-- start Recorded data --
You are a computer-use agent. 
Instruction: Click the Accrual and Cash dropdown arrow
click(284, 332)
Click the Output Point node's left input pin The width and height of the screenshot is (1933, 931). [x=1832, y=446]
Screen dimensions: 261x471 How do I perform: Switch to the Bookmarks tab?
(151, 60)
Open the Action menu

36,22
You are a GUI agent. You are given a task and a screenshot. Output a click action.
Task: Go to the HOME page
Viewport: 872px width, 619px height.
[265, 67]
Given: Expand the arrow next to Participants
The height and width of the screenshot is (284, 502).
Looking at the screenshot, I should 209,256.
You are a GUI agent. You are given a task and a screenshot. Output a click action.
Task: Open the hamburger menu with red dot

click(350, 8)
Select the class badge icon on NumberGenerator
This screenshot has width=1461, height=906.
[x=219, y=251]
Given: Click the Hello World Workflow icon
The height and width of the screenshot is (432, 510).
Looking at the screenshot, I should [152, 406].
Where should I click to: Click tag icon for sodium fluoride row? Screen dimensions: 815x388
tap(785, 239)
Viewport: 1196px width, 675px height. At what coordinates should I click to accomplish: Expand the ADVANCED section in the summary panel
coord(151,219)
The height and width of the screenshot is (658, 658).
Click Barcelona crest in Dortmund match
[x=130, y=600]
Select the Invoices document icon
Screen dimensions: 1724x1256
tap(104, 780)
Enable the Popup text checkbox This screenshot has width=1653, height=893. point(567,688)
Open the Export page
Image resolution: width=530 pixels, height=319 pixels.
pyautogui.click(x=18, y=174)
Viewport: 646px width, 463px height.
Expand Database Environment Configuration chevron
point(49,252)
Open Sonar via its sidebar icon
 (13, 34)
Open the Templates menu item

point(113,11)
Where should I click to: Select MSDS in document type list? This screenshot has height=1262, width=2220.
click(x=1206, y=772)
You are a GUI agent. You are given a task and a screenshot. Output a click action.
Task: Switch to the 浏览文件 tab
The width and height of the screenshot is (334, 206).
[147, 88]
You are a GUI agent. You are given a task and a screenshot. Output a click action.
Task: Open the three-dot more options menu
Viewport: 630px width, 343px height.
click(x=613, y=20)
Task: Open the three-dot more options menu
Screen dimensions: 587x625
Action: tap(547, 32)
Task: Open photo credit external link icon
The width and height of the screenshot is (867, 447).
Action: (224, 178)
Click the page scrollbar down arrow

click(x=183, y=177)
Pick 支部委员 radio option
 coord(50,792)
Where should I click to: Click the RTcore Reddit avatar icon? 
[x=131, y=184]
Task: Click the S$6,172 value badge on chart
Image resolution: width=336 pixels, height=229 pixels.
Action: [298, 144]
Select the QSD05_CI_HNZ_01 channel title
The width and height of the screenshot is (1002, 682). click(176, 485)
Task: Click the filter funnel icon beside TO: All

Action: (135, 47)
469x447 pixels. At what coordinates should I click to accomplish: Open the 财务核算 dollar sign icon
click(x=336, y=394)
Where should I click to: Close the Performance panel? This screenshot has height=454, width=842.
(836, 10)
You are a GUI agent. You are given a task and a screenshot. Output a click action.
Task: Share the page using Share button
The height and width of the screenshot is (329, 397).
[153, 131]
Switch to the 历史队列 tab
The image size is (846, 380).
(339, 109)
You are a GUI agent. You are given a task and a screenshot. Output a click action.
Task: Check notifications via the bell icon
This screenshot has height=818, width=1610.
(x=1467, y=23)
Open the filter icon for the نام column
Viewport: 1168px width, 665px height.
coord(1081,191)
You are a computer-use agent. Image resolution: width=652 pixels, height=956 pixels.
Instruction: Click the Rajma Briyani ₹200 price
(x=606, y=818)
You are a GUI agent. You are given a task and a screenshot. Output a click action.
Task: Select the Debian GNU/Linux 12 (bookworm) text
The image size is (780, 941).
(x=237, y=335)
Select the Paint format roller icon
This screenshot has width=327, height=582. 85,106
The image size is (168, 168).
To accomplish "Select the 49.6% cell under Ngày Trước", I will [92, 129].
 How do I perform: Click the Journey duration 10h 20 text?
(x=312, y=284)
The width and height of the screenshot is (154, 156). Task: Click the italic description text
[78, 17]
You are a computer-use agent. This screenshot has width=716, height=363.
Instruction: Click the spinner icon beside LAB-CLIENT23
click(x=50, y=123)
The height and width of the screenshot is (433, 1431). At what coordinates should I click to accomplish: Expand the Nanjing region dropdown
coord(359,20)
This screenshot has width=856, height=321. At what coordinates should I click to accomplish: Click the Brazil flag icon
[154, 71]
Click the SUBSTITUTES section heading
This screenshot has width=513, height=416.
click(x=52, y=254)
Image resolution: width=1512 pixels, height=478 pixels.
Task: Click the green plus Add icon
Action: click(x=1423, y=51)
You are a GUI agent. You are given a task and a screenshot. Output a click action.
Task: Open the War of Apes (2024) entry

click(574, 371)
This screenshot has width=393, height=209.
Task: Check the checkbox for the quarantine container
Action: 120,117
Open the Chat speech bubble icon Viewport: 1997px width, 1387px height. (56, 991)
-- end Recorded data --
* **Problem to work on**:
Write out all the records again, replacing "Viewport" with "Window" and leaving everything else unchanged.

* **Task response**:
You are a computer-use agent. 
Instruction: Click the Accrual and Cash dropdown arrow
click(284, 332)
Click the Output Point node's left input pin The width and height of the screenshot is (1933, 931). [x=1832, y=446]
Screen dimensions: 261x471 How do I perform: Switch to the Bookmarks tab?
(151, 60)
Open the Action menu

36,22
You are a GUI agent. You are given a task and a screenshot. Output a click action.
Task: Go to the HOME page
Window: 872px width, 619px height.
[265, 67]
Given: Expand the arrow next to Participants
The height and width of the screenshot is (284, 502).
Looking at the screenshot, I should 209,256.
You are a GUI agent. You are given a task and a screenshot. Output a click action.
Task: Open the hamburger menu with red dot

click(350, 8)
Select the class badge icon on NumberGenerator
This screenshot has width=1461, height=906.
[x=219, y=251]
Given: Click the Hello World Workflow icon
The height and width of the screenshot is (432, 510).
Looking at the screenshot, I should [152, 406].
Where should I click to: Click tag icon for sodium fluoride row? Screen dimensions: 815x388
tap(785, 239)
Window: 1196px width, 675px height. At what coordinates should I click to accomplish: Expand the ADVANCED section in the summary panel
coord(151,219)
The height and width of the screenshot is (658, 658).
Click Barcelona crest in Dortmund match
[x=130, y=600]
Select the Invoices document icon
Screen dimensions: 1724x1256
tap(104, 780)
Enable the Popup text checkbox This screenshot has width=1653, height=893. point(567,688)
Open the Export page
Image resolution: width=530 pixels, height=319 pixels.
pyautogui.click(x=18, y=174)
Window: 646px width, 463px height.
Expand Database Environment Configuration chevron
point(49,252)
Open Sonar via its sidebar icon
 (13, 34)
Open the Templates menu item

point(113,11)
Where should I click to: Select MSDS in document type list? This screenshot has height=1262, width=2220.
click(x=1206, y=772)
You are a GUI agent. You are given a task and a screenshot. Output a click action.
Task: Switch to the 浏览文件 tab
The width and height of the screenshot is (334, 206).
[147, 88]
You are a GUI agent. You are given a task and a screenshot. Output a click action.
Task: Open the three-dot more options menu
Window: 630px width, 343px height.
click(x=613, y=20)
Task: Open the three-dot more options menu
Screen dimensions: 587x625
Action: tap(547, 32)
Task: Open photo credit external link icon
The width and height of the screenshot is (867, 447).
Action: (224, 178)
Click the page scrollbar down arrow

click(x=183, y=177)
Pick 支部委员 radio option
 coord(50,792)
Where should I click to: Click the RTcore Reddit avatar icon? 
[x=131, y=184]
Task: Click the S$6,172 value badge on chart
Image resolution: width=336 pixels, height=229 pixels.
Action: [298, 144]
Select the QSD05_CI_HNZ_01 channel title
The width and height of the screenshot is (1002, 682). click(176, 485)
Task: Click the filter funnel icon beside TO: All

Action: (135, 47)
469x447 pixels. At what coordinates should I click to accomplish: Open the 财务核算 dollar sign icon
click(x=336, y=394)
Where should I click to: Close the Performance panel? This screenshot has height=454, width=842.
(836, 10)
You are a GUI agent. You are given a task and a screenshot. Output a click action.
Task: Share the page using Share button
The height and width of the screenshot is (329, 397).
[153, 131]
Switch to the 历史队列 tab
The image size is (846, 380).
(339, 109)
You are a GUI agent. You are given a task and a screenshot. Output a click action.
Task: Check notifications via the bell icon
This screenshot has height=818, width=1610.
(x=1467, y=23)
Open the filter icon for the نام column
Window: 1168px width, 665px height.
coord(1081,191)
You are a computer-use agent. Image resolution: width=652 pixels, height=956 pixels.
Instruction: Click the Rajma Briyani ₹200 price
(x=606, y=818)
You are a GUI agent. You are given a task and a screenshot. Output a click action.
Task: Select the Debian GNU/Linux 12 (bookworm) text
The image size is (780, 941).
(x=237, y=335)
Select the Paint format roller icon
This screenshot has width=327, height=582. 85,106
The image size is (168, 168).
To accomplish "Select the 49.6% cell under Ngày Trước", I will [92, 129].
 How do I perform: Click the Journey duration 10h 20 text?
(x=312, y=284)
The width and height of the screenshot is (154, 156). Task: Click the italic description text
[78, 17]
You are a computer-use agent. This screenshot has width=716, height=363.
Instruction: Click the spinner icon beside LAB-CLIENT23
click(x=50, y=123)
The height and width of the screenshot is (433, 1431). At what coordinates should I click to accomplish: Expand the Nanjing region dropdown
coord(359,20)
This screenshot has width=856, height=321. At what coordinates should I click to accomplish: Click the Brazil flag icon
[154, 71]
Click the SUBSTITUTES section heading
This screenshot has width=513, height=416.
click(x=52, y=254)
Image resolution: width=1512 pixels, height=478 pixels.
Task: Click the green plus Add icon
Action: click(x=1423, y=51)
You are a GUI agent. You are given a task and a screenshot. Output a click action.
Task: Open the War of Apes (2024) entry

click(574, 371)
This screenshot has width=393, height=209.
Task: Check the checkbox for the quarantine container
Action: 120,117
Open the Chat speech bubble icon Window: 1997px width, 1387px height. (56, 991)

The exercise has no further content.